The referral turned out to be just what was needed. I ended up having a 1.5 hour consultation with another professor of neurology at The National Hospital for Neurology and Neurosurgery based at Queens Square in London.

He listened intently to both my wife and I. Making notes, probing further and genuinely trying to help me end my diagnostic odyssey. I had yet another physical examination, which by the end of, he was confident enough to make several diagnoses.

The care I have finally received from the NHNN has enabled me to gain some closure. Even though my diagnosis’s remain fluid and could be changed, at least I now feel listened to and supported.

Knowing I have some of the UK’s finest minds, when it comes to neurology, on my team is such a relief and does provide me with peace of mind, in what is often an uncertain future.

Wrapping up

My experiences with doctors throughout the years has not always been the best, and these were just a few examples - I have many more which, if I’m being totally honest are at worst, negligent and at best, just not putting the patient first which is bad enough.

I was ignored, palmed off, had my family history and a 20-year-old episode of depression used against me to justify my physical symptoms. More than this, I was made to feel like I was imagining, or somehow, making my symptoms up. Quickly feeling like a hypochondriac.

The lasting damage from this has been profound and is something I often describe as traumatic. I have a scary distrust of the healthcare system. I say scary because these individuals may at some point be the difference between life and death for me. They will also likely advise me to have a test or a risky treatment. However, due to these experiences, it means I have to go through my own risk to benefit analysis because I don’t trust them to have done so correctly or with my best interests at heart.

The very fact I still see diagnostic overshadowing rearing its ugly head in so many settings, from primary care, hospital consultants and private organisations, worries me greatly. I often spend time thinking about those that are likely experiencing this right now, fighting to be listened to and believed. Even those that may have even lost their lives because of this unspoken bias in our healthcare system.

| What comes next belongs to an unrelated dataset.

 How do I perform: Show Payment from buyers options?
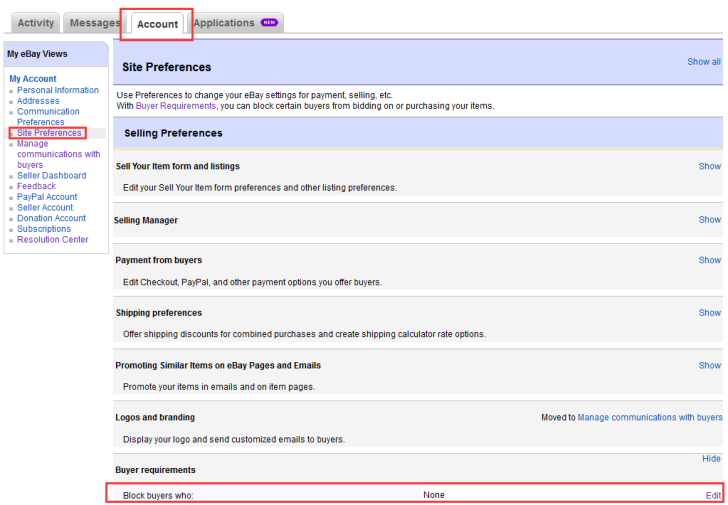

My Plea to Medical Professionals

The insights I have shared here should have, I hope, shed some light on the realities of being a patient who actually turned out to have several fairly serious, debilitating, and progressive neurological diseases.

I battled every single step of the way to be listened to and taken seriously, and unfortunately I still have to, even with these diagnoses.

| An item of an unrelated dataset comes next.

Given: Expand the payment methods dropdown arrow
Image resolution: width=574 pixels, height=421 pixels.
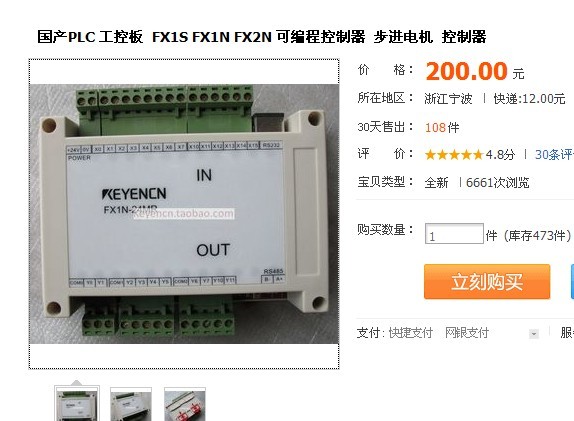Looking at the screenshot, I should pos(534,334).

It is obvious that those living with or whom have experienced mental health difficulties in the past are not exempt from developing other conditions, both physical and mental.

I hope that this article has also demonstrated how some very basic physical examinations, such as a neurological examination, in my case and which should have been learnt during a rotation with neurology could have avoided much of the medical trauma I have experienced. A few simple checks - a few minutes of those short appointments, is all it would have taken.

How many patients have you seen and knowing their histories made an assumption that it must be their mental health? If you’re being honest, I can imagine it is a lot.

This is not to bash you nor shame you. I want you to realise that you have biases that are systemic and deeply ingrained throughout every area of the healthcare system.

Does this mean that you can’t make a difference?

No. Absolutely not. One doctor, who is prepared to at least entertain a physical cause and give the patient the opportunity to be listened to and to receive the right level of care and investigation, is one doctor closer to eradicating this.

So again, I plead with you. I challenge you. Next time you are in a session with a patient and you notice your mind travelling toward a psychosomatic cause. Think about the differential. Look for positive signs. If neurological, at least carry out an examination.

You never know, you may just spot something that otherwise would have been missed. In my case, I was ignored until they believed I had a brain tumour, which I am sure you can imagine the delay would have made a terrible diagnosis, inevitably, terminal.